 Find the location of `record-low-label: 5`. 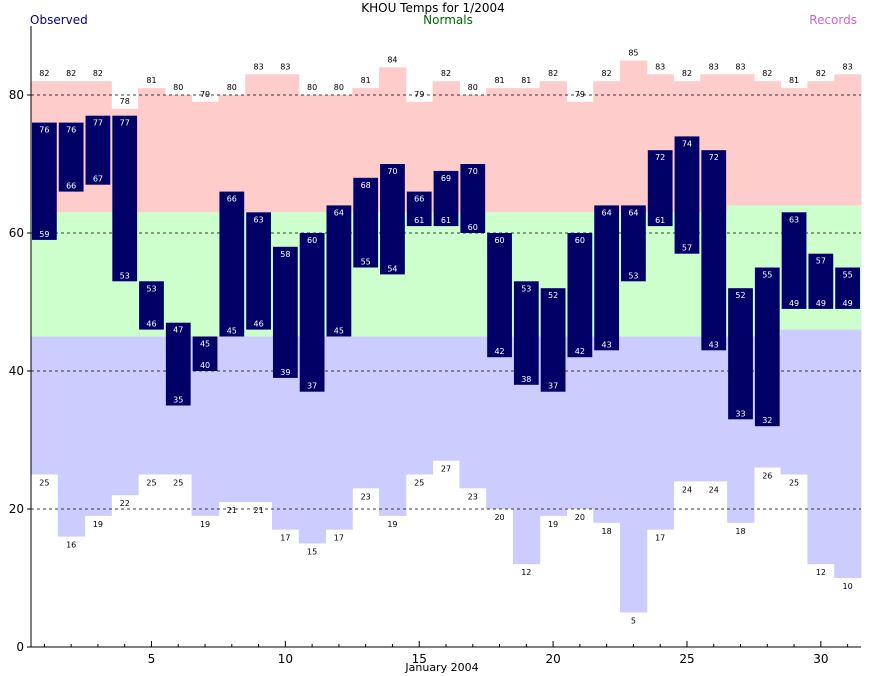

record-low-label: 5 is located at coordinates (634, 622).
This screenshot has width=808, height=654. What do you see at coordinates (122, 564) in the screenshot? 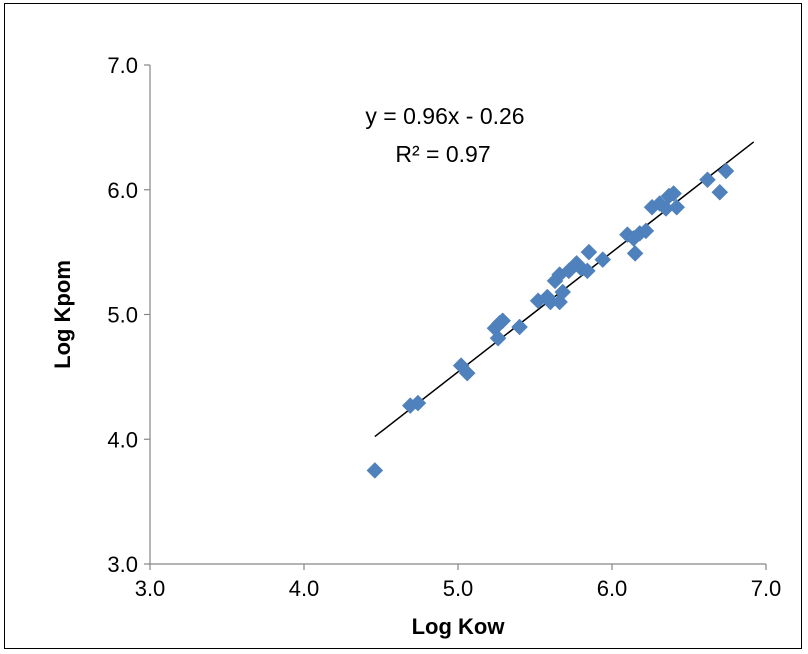
I see `y-tick-label: 3.0` at bounding box center [122, 564].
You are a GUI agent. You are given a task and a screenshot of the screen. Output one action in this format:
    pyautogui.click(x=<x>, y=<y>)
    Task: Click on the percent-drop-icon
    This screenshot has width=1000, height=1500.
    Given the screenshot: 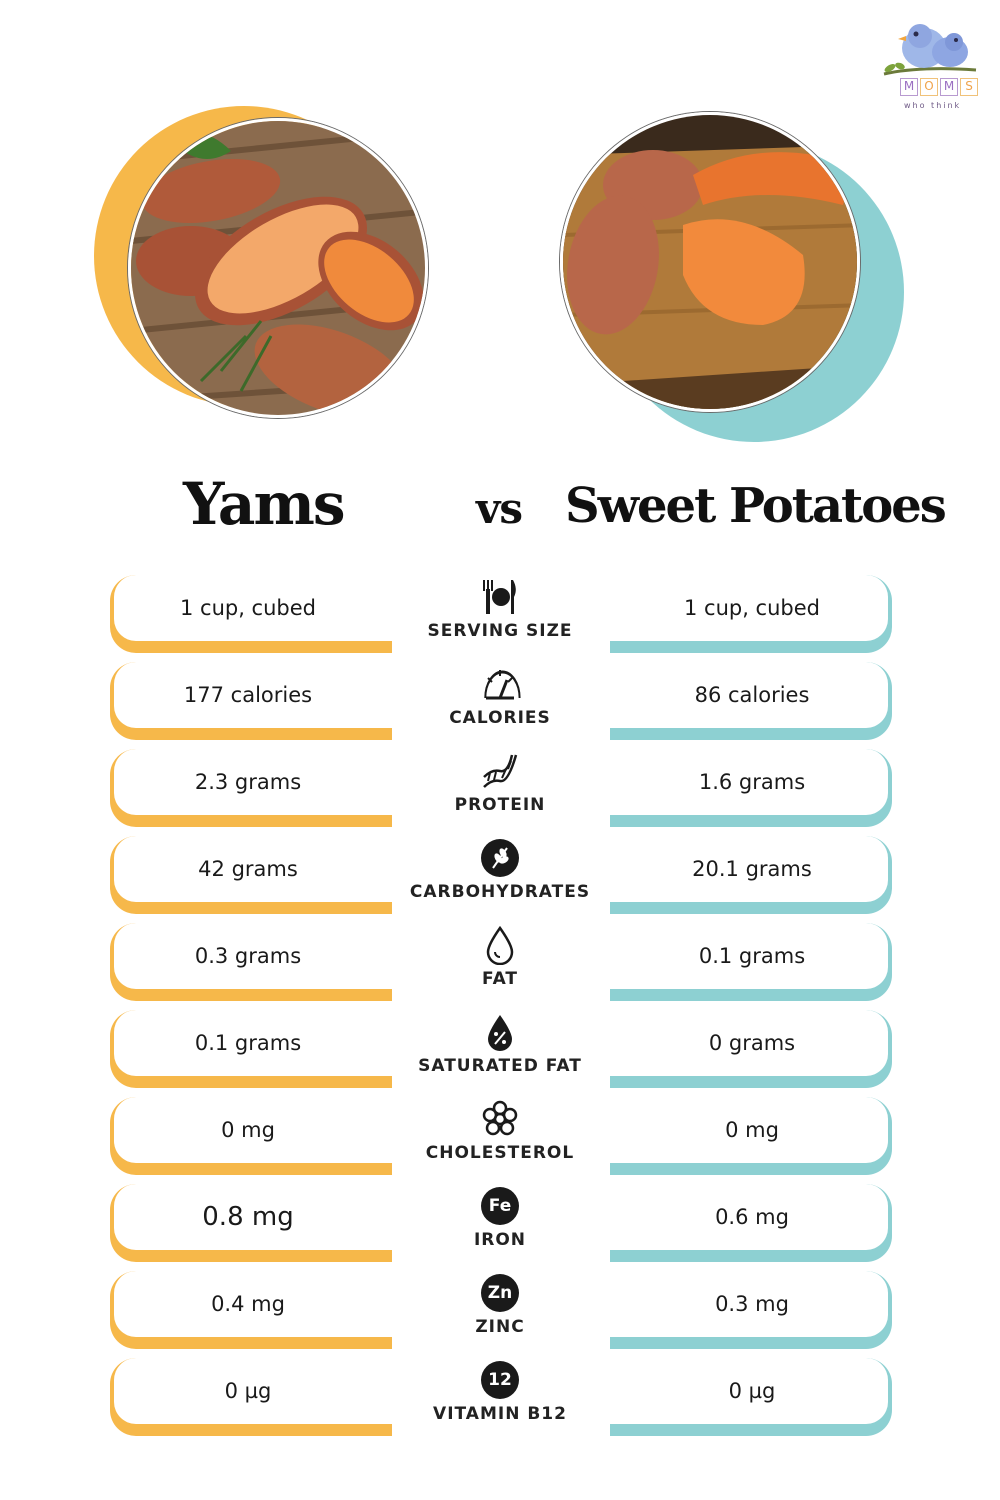 What is the action you would take?
    pyautogui.click(x=500, y=1033)
    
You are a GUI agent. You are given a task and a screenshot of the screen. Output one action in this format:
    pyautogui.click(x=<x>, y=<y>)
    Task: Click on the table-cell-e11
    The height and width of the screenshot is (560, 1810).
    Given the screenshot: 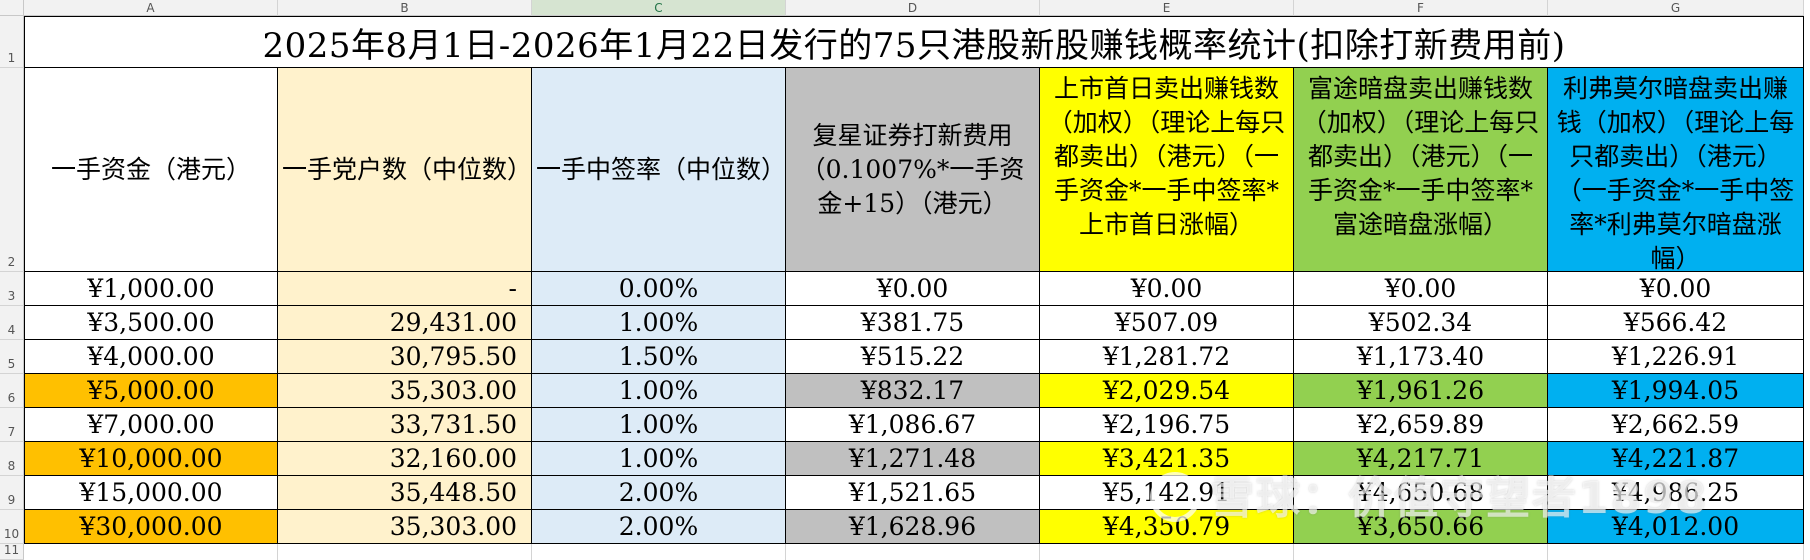 What is the action you would take?
    pyautogui.click(x=1167, y=552)
    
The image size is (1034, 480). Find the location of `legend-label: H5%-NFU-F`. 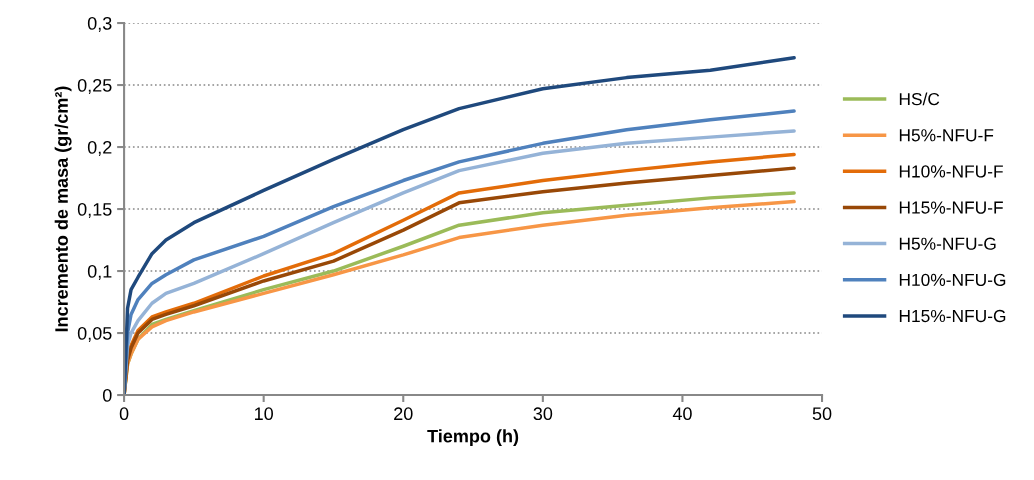

legend-label: H5%-NFU-F is located at coordinates (946, 136).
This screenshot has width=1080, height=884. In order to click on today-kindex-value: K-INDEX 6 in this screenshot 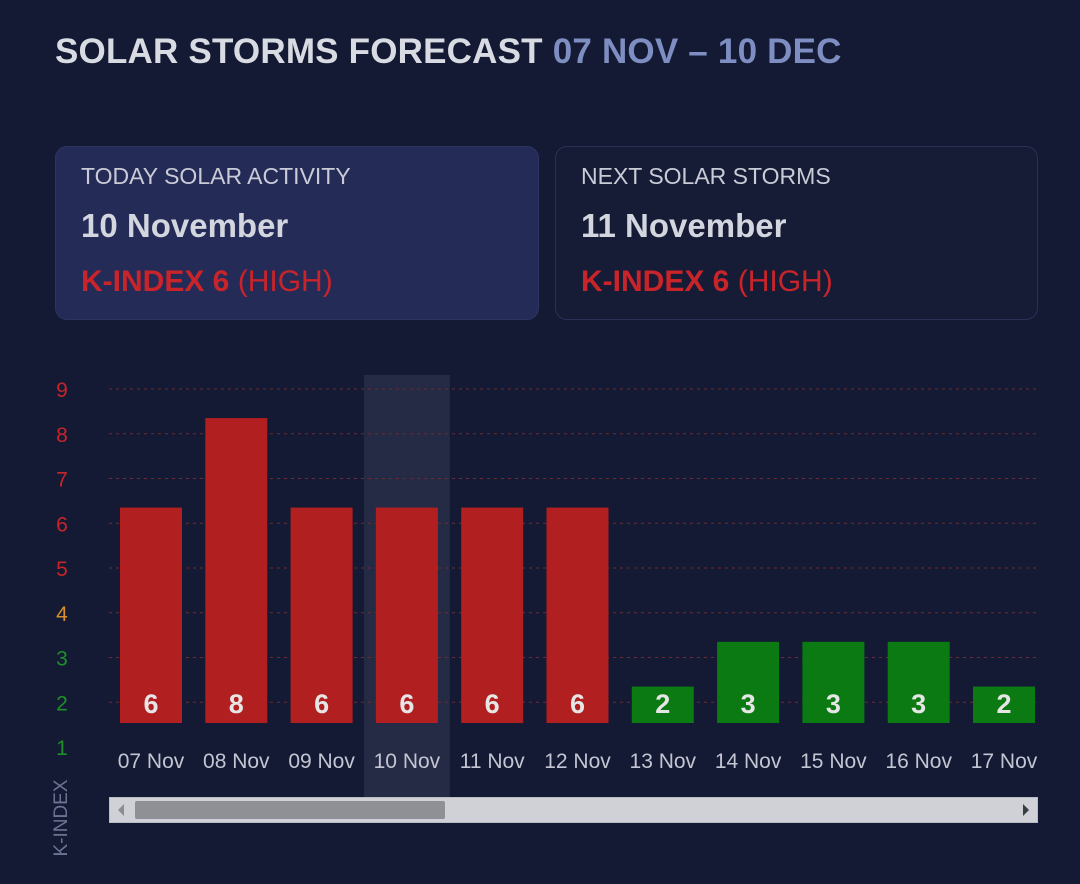, I will do `click(156, 282)`.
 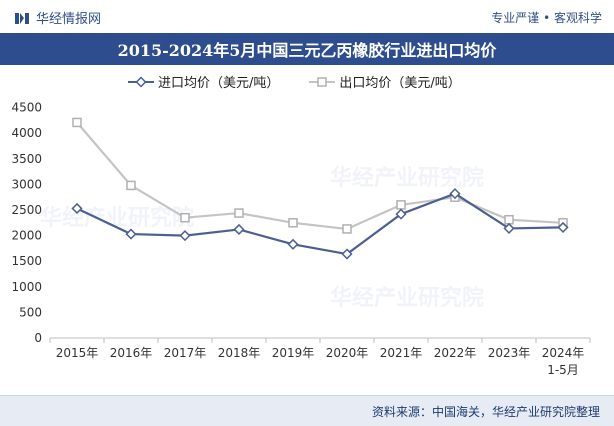 What do you see at coordinates (141, 82) in the screenshot?
I see `legend-swatch-import` at bounding box center [141, 82].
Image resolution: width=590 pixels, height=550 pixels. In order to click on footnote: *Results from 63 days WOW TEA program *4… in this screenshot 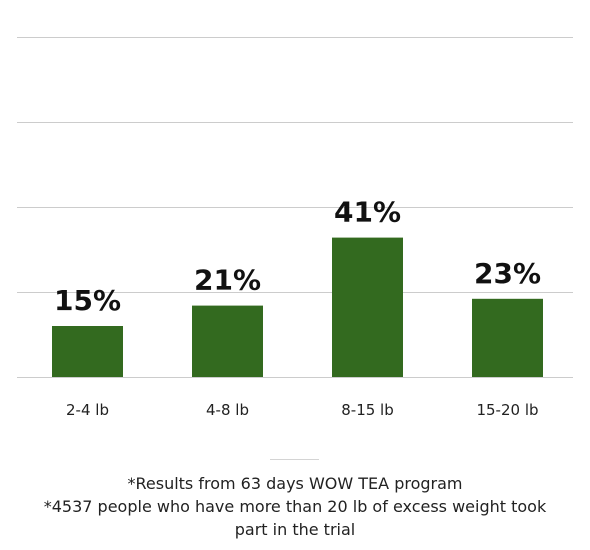, I will do `click(295, 506)`.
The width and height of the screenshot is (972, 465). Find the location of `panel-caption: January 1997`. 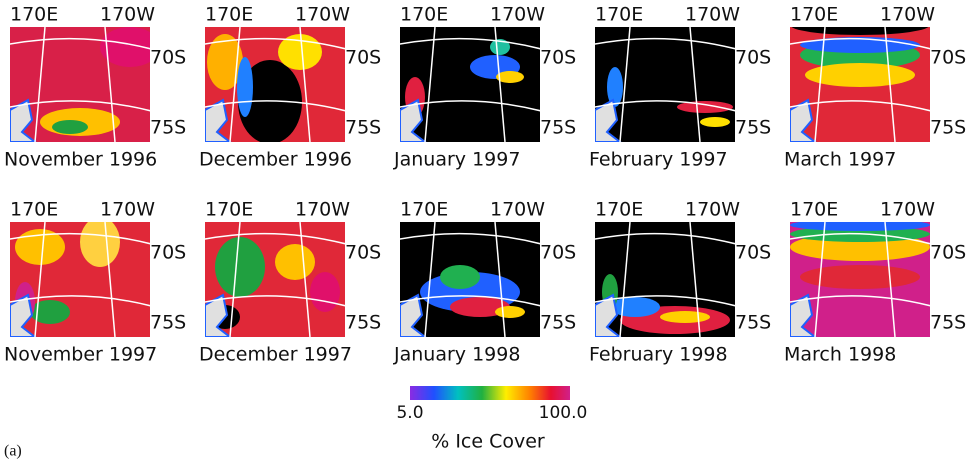

panel-caption: January 1997 is located at coordinates (456, 160).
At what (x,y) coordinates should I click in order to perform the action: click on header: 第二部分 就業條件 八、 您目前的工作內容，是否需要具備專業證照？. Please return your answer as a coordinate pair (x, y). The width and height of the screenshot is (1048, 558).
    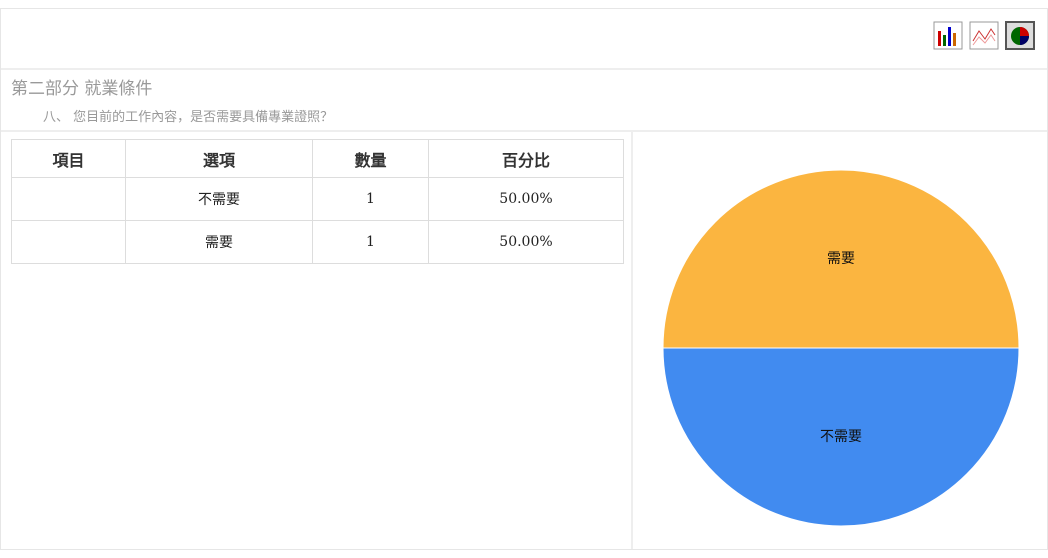
    Looking at the image, I should click on (524, 101).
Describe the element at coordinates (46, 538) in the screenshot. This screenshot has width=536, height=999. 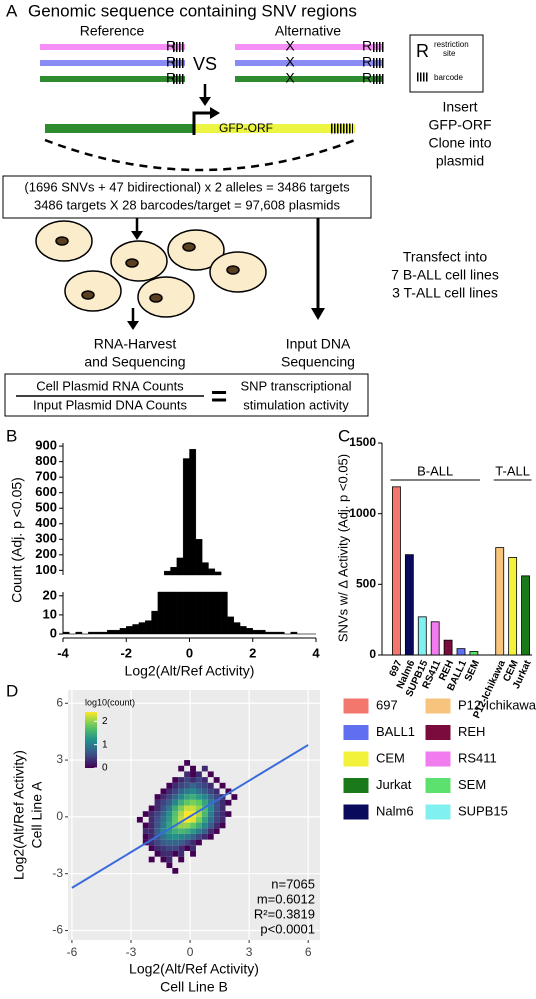
I see `y-tick-label: 300` at that location.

YOUR ASSIGNMENT
Could you rewrite everything above, from the line containing "At what (x,y)" down to the line containing "Looking at the", as a numbered list with blank lines dropped and the pictures left out?

REPLY
1. At what (x,y) coordinates should I click in order to perform the action: click on header: 第二部分 就業條件 八、 您目前的工作內容，是否需要具備專業證照？. Please return your answer as a coordinate pair (x, y). The width and height of the screenshot is (1048, 558).
2.     Looking at the image, I should click on (524, 101).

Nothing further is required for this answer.